If asbestos fibers were consumed in foods or beverages, then abdominal swelling, nausea, and pain in the stomach would be commonly seen.
Because these doctors were orthopedic specialists, they focus on a lot of joint issues, such as shoulder, knee, back, elbow, hip and other joints of the body. They don’t see a lot of patients for mesothelioma, although patients may have co-existing conditions that are both orthopedic and affect the respiratory system.
What the Orthopedic Doctors Found
The doctors ran what’s called a retrospective review of 49 patients who had a co-existing diagnosis of mesothelioma over the time period between 2006 and 2012. This means they went back into the file case histories of those patients long after they had originally seen the patients. They were searching for any types of orthopedic symptoms that may have given a clue that the patient had mesothelioma.
Seven patients of the 49 – or a percentage of 14.3% of them – had shoulder pain that actually had been a first symptom of mesothelioma. The patients had rated their shoulder pain 4 out of 10 on an analog scale.
How the Pain Scale Works
Pain is subjective and a doctor never really has a way of verifying a patient’s amount of pain that he or she is feeling. The analog pain scale is set up like this: 0 = no pain at all and 10 = the worst pain ever possible. It’s up to the patient to then determine how severe or intense the pain and consider the amount of emotion that the pain conjures up when the pain hits as well as the disability due to the pain.
Some doctors will add a few other descriptors to this 0-10 pain scale, with a rating of 2 for “hurts a little bit”, 4 as “hurts a little more”, 6 as “hurts even more”, 8 as “hurts a whole lot” and 10 as “hurts worse”. On this descriptor scale, moderate pain is rated between 4 and 6 so the patients have a way to gauge their pain. This scale may also be accompanied by faces that show various degrees of happiness and sadness.
Additional Co-Existing Symptoms for the Mesothelioma Patients
Five of these seven patients also had a limited amount of mobility in the shoulder joint. And in one case, the limitation was at a very advanced stage.

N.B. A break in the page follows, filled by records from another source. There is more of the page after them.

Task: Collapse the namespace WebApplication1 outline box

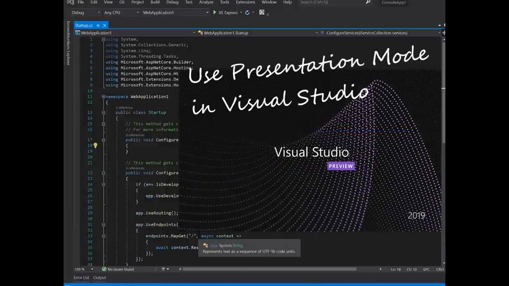Action: coord(103,97)
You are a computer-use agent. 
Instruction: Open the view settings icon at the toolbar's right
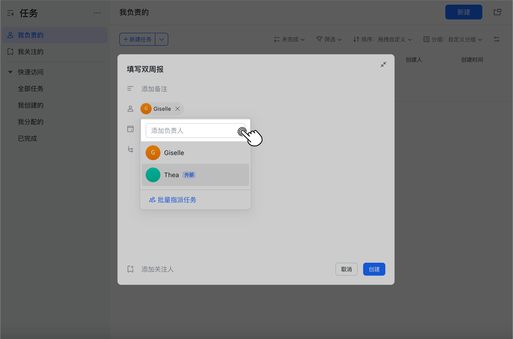coord(496,40)
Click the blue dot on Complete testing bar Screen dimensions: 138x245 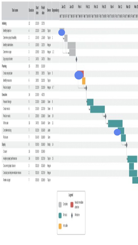tap(117, 132)
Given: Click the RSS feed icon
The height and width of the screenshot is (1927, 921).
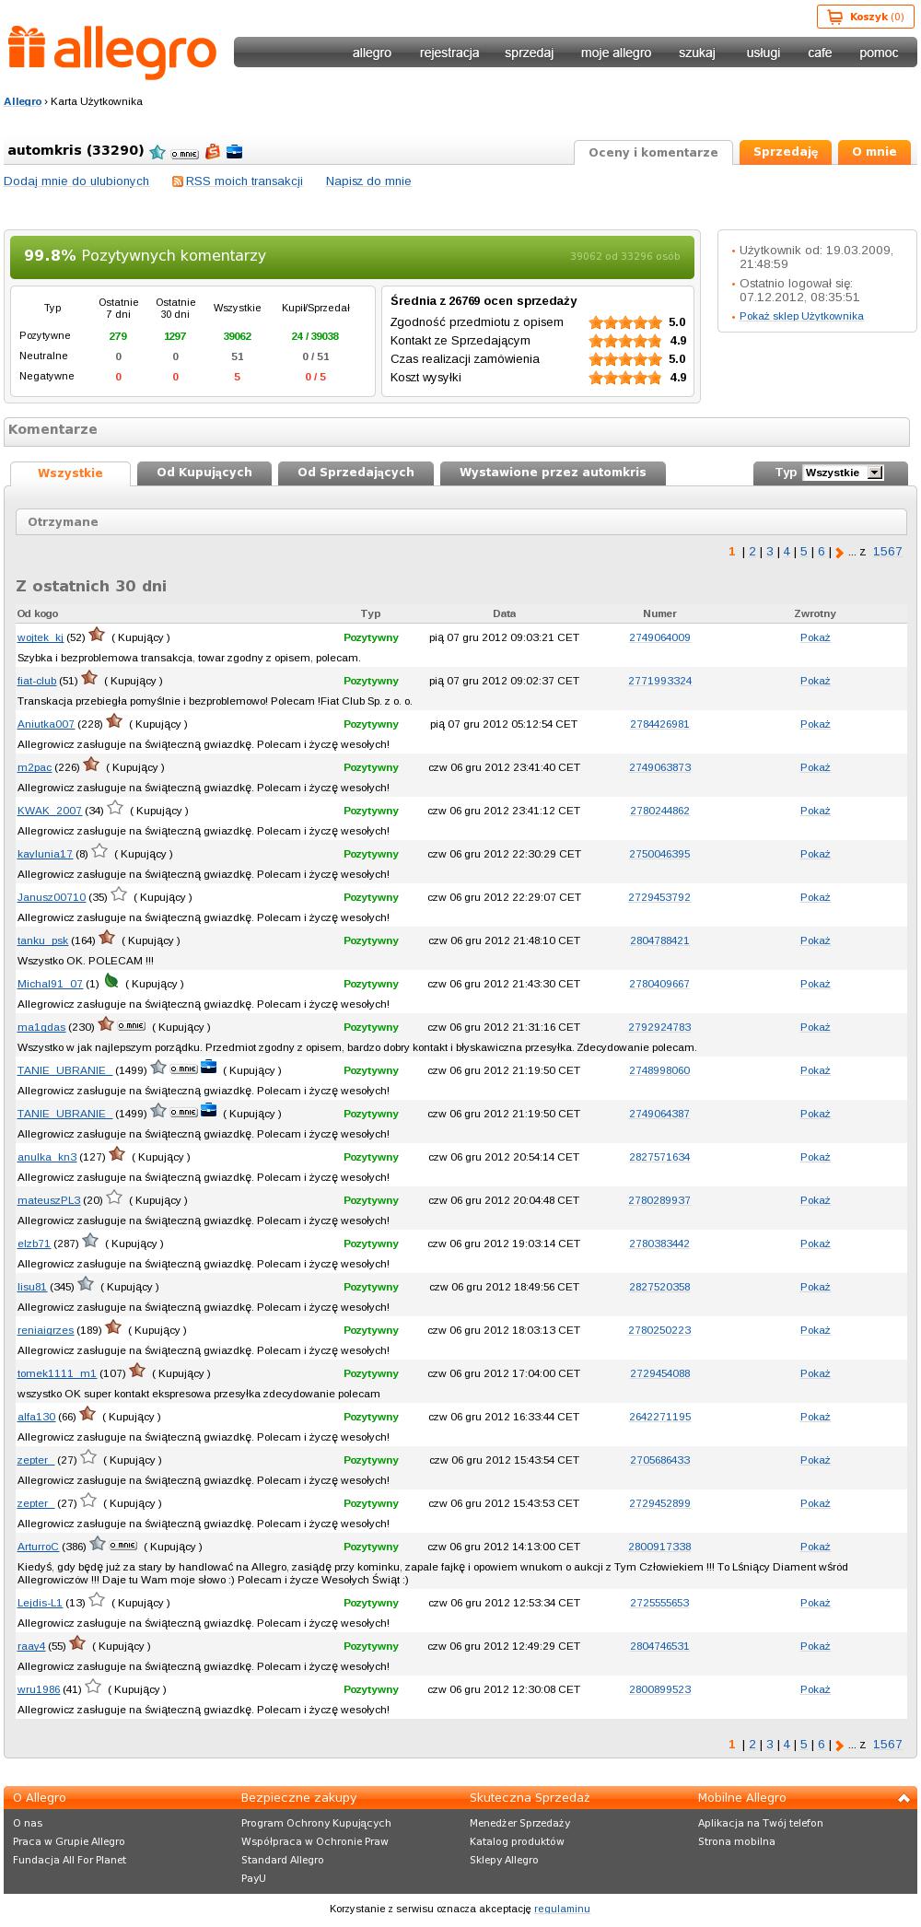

Two of the cases had neuralgia in the upper limbs. Neuralgia is defined as a burning, stabbing, shooting and mild to severe pain that is from a nerve that has been irritated or damaged. It’s pain that occurs along a whole nerve pathway. Neuralgia is a symptom of something else occurring in the body, and is not an illness of its own.
The doctors concluded that “shoulder pain may be a manifesting symptom of malignant pleural mesothelioma” and that “the neoplasm appears to have a pleiotropic effect on the human body, reflected in different ways of its primary manifestation, which may also include the motor system.”
What this medical report tells us is that doctors now should add shoulder pain to the list of symptoms that signals that mesothelioma may be present.
Lorkowski, J., et al. Shoulder ring complaints as a rare first symptom of malignant pleural mesothelioma. Adv Exp Med Biol 2015:852;5-10. Doi:10.1007/5584_2015_113.